Im Wintersemester 1910/1911 immatrikulierten sich 2023 Männer und 192 Frauen. Damit machten weibliche Studierende noch nicht ganz 10% aus, doch diese Relation gewinnt an Bedeutung, da sich in Preußen erst seit 1908 Frauen an den Universitäten einschreiben durften. Schon lange konnten nicht mehr alle Bürger innerhalb der alten Wallanlagen wohnen, sodass neue Wohnviertel östlich bis zum Hainberg, nördlich Richtung Weende und südlich Richtung Stegemühle entstanden.

Wer neu oder erneut an die Universität kam, musste sich in die Matrikelliste eintragen – im Wintersemester waren dies 672 Studierende. Alle weiteren gut 1500 Studierenden setzten ihr Studium aus dem Sommersemester 1910 fort. Die Mitarbeiter des Kurators erstellten dann ein Verzeichnis aller Studierenden der Universität, das gemeinsam mit dem Personalverzeichnis gedruckt wurde. Damit steht eine große Zahl von Informationen zur Verfügung, die vielfältige Untersuchungen erlauben, umso mehr als sie sich durch Angaben aus Akten des Universitätsarchivs ergänzen lassen. Umfangreiche soziale Untersuchungen sind besonders mit Hilfe der Matrikelliste möglich.

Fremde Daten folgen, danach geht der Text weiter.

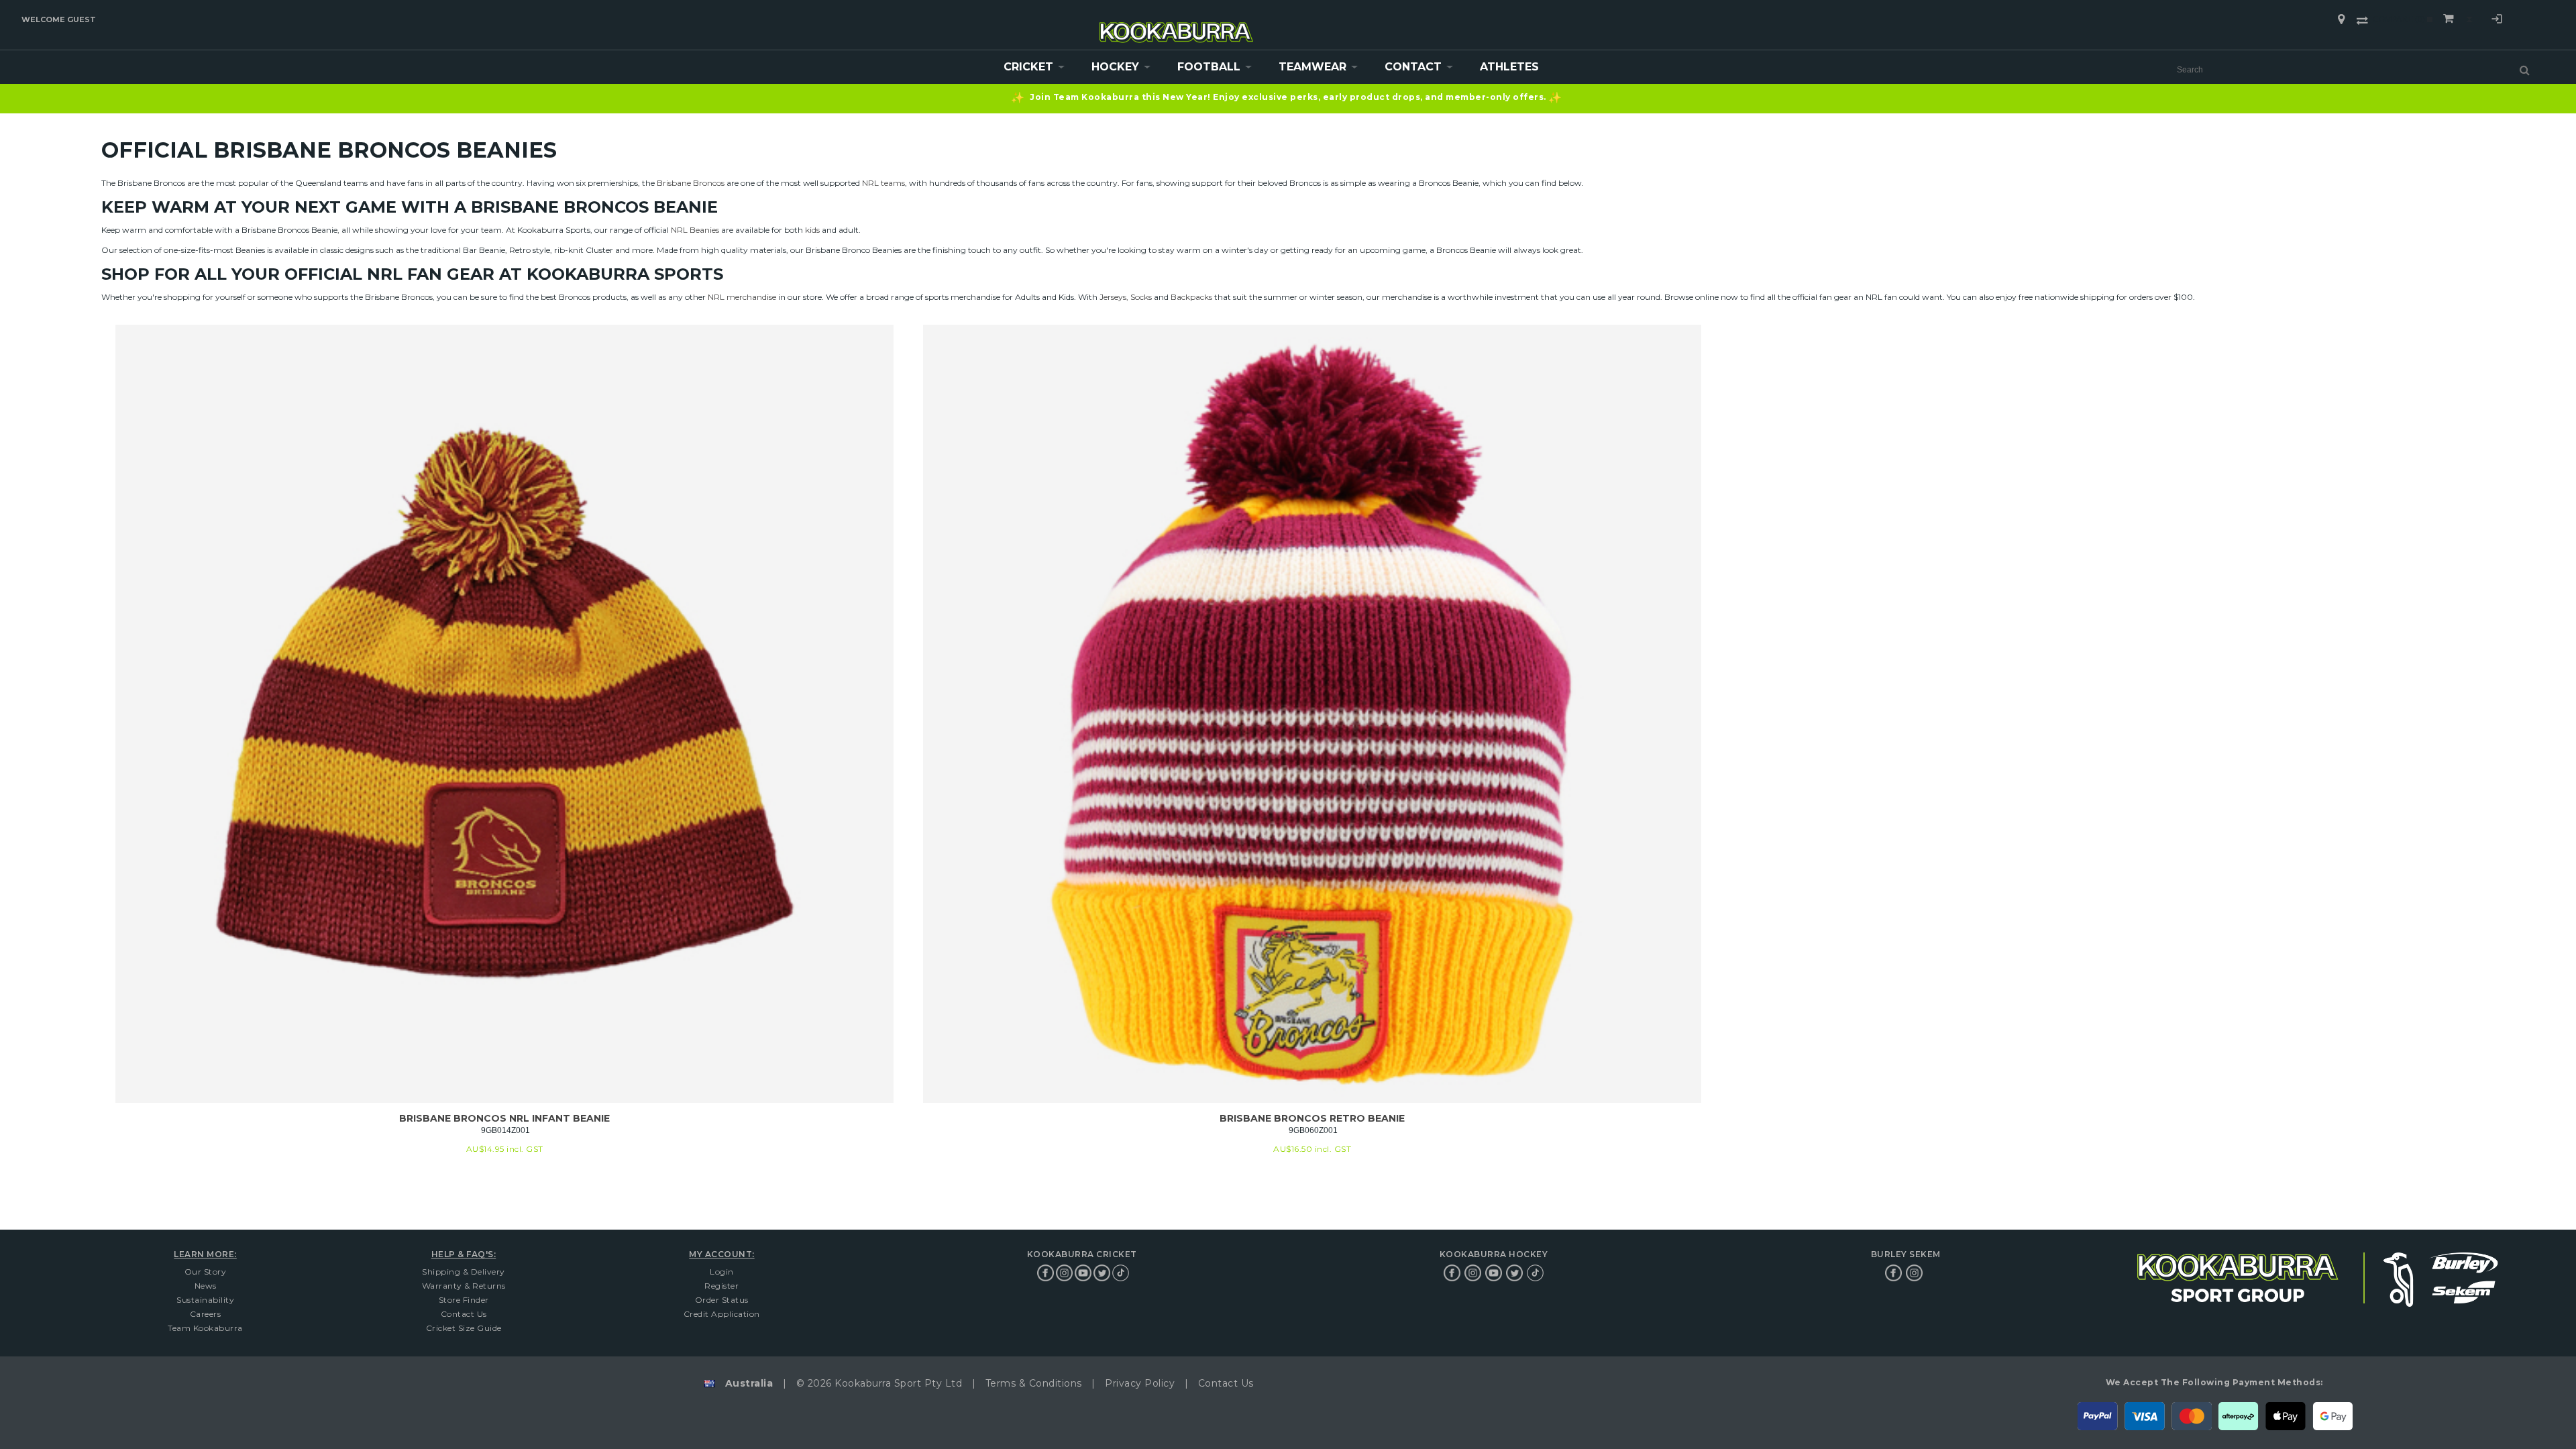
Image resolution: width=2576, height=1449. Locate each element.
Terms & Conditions (1033, 1383)
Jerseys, (1113, 297)
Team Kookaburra (205, 1328)
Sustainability (205, 1300)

Fritz Bode schilderte seine Immatrikulation wie folgt:
“Der Akt der Immatrikulation ging bei der großen Zahl der Beteiligten etwas summarisch vor sich. Ich mußte seiner Magnificenz, dem Herrn Prorektor, durch Handschlag geloben, den akademischen Gesetzen in allen Stücken gehorsam sein zu wollen.” (Bode 1926, S. 6f.)

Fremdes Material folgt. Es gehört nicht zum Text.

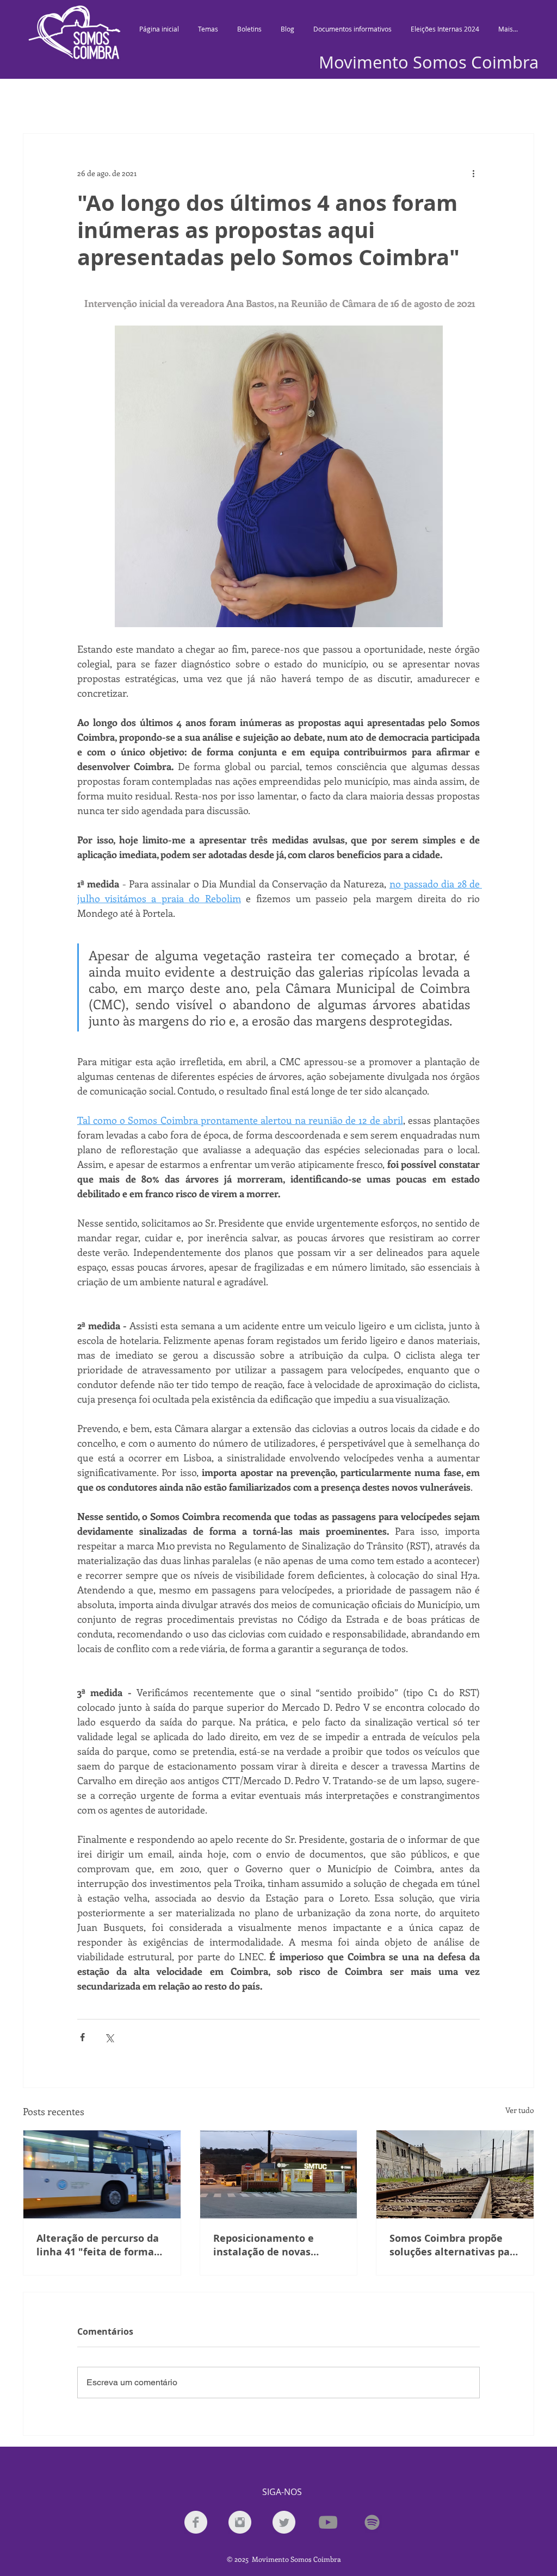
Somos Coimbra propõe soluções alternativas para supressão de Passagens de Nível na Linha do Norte (454, 2245)
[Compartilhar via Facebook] (82, 2037)
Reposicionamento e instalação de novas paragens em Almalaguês (275, 2245)
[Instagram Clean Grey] (239, 2522)
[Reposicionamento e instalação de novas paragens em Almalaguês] (278, 2174)
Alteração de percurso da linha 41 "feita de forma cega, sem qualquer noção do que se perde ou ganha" (100, 2245)
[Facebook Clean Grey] (195, 2522)
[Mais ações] (473, 172)
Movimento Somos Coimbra (429, 62)
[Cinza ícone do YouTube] (328, 2522)
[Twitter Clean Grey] (284, 2522)
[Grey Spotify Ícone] (372, 2522)
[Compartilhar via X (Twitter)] (109, 2037)
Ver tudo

Bode erwähnte allerdings nicht die Immatrikulationsgebühr, deren Höhe im sogenannten Manuale professorum Gottingensium, einer Art Handbuch der Verwaltung der Universität, genau geregelt war: 18 Mark mussten von „einem neu angekommenen Studierenden [gezahlt werden], welcher noch keine Universität oder noch keine solche besuchte, welche, zur Erteilung akademischer Würden berechtigt, mit Göttingen im Reciprocitätsverhältnisse steht.“ Neuankömmlinge, die bereits an einer der oben spezifizierten Universitäten studiert haben, hatten 12 Mark zu zahlen. Hatte ein Studierender bereits in Göttingen studiert und wollte die alte Matrikel erneuern, so fielen keine Kosten an. Dasselbe galt für bereits immatrikulierte Studierende und diejenigen, deren Väter Professoren an der Georg-August-Universität Göttingen waren (vgl. MPG 1902, S. 7–8). Folglich hatte der Großteil der Studierenden des Wintersemesters 1910/1911 bereits zuvor die fällige Gebühr entrichtet, genauer: Von insgesamt 2215 immatrikulierten Studierenden mussten 1711 Studierende keine Gebühr entrichten. Diese Summe ergibt sich aus 1542 Studierenden, die bereits immatrikuliert waren und den 167 Studierenden, die zum Wintersemester an die Universität Göttingen zurückkehrten, also ihre Einschreibung erneuern ließen. Nur zwei von den 1711 Studierenden waren Kinder von Professoren. 307 Studierende mussten 12 Mark zahlen, weil sie bereits anderswo studiert hatten und nun nach Göttingen wechselten. Schließlich nahmen zum Wintersemester 197 Studierende ihr Studium in Göttingen auf – sie mussten 18 Mark zahlen und bildeten damit eine Minderheit von weniger als 10% der Gesamtstudierendenschaft. (Rayan Förster)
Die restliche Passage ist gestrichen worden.